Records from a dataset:
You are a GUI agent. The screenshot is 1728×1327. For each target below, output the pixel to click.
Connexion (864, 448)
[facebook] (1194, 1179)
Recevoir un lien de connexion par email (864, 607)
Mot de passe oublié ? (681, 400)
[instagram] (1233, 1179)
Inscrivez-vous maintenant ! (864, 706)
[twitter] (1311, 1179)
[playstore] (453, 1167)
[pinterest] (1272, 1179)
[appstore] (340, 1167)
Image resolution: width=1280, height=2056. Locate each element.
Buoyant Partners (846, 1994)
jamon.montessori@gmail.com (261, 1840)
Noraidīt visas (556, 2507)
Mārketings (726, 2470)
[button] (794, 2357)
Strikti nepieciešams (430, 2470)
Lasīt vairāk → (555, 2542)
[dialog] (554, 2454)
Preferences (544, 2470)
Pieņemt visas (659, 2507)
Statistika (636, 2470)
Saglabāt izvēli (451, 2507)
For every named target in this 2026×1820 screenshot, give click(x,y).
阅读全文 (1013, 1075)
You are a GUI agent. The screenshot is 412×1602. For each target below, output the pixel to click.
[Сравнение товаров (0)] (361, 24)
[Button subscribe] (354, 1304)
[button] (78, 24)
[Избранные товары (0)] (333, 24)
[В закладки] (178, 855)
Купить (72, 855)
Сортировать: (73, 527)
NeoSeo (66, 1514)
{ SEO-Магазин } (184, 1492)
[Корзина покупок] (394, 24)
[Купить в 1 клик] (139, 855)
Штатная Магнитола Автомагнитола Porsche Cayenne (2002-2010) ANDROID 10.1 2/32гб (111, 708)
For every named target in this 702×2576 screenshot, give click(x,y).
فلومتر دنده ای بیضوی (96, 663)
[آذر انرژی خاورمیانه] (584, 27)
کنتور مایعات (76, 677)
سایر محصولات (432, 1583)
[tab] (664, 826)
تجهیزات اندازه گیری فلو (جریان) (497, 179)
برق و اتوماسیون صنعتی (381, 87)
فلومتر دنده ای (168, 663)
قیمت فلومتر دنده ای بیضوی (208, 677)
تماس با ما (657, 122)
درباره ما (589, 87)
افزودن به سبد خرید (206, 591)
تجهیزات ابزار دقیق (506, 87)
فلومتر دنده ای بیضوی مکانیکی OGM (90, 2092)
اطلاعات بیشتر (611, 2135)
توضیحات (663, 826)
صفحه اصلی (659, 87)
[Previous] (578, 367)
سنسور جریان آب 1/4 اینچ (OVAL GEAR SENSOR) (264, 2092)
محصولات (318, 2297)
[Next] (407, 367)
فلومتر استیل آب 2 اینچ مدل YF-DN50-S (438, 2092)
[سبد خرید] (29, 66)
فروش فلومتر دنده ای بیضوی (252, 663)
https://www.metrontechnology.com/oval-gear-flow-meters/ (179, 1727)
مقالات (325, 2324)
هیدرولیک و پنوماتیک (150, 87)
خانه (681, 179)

# [Aim of the task]
Your task is to find each line in the entries that contains the string "this" and copy it.

# [Problem solution]
For every named target in this 2026×1820 screenshot, give click(x,y).
For every named target in this 702×2576 screenshot, give click(x,y).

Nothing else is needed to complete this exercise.